-- Prompt --
Reproduce every line of the data below character for character, changing nothing and leaving nothing out.

-- Data for this exercise --
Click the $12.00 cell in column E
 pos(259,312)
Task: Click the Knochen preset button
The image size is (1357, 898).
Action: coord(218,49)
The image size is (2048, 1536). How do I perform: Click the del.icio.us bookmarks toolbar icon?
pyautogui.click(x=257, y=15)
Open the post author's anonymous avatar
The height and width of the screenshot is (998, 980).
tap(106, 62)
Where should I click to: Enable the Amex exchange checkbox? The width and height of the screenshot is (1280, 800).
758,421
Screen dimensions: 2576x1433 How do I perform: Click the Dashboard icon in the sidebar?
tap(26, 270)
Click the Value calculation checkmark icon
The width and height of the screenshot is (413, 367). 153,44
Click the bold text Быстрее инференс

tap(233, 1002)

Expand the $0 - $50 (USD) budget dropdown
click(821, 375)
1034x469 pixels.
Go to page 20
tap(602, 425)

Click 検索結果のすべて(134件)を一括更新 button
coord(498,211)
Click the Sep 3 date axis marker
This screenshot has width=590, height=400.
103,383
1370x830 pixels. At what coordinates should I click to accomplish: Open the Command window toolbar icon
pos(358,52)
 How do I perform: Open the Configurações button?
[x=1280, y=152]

-- Finished exercise --
Click the $12.00 cell in column E
 pos(259,312)
Task: Click the Knochen preset button
The image size is (1357, 898).
Action: coord(218,49)
The image size is (2048, 1536). How do I perform: Click the del.icio.us bookmarks toolbar icon?
pyautogui.click(x=257, y=15)
Open the post author's anonymous avatar
The height and width of the screenshot is (998, 980).
tap(106, 62)
Where should I click to: Enable the Amex exchange checkbox? The width and height of the screenshot is (1280, 800).
758,421
Screen dimensions: 2576x1433 How do I perform: Click the Dashboard icon in the sidebar?
tap(26, 270)
Click the Value calculation checkmark icon
The width and height of the screenshot is (413, 367). 153,44
Click the bold text Быстрее инференс

tap(233, 1002)

Expand the $0 - $50 (USD) budget dropdown
click(821, 375)
1034x469 pixels.
Go to page 20
tap(602, 425)

Click 検索結果のすべて(134件)を一括更新 button
coord(498,211)
Click the Sep 3 date axis marker
This screenshot has width=590, height=400.
103,383
1370x830 pixels. At what coordinates should I click to accomplish: Open the Command window toolbar icon
pos(358,52)
 How do I perform: Open the Configurações button?
[x=1280, y=152]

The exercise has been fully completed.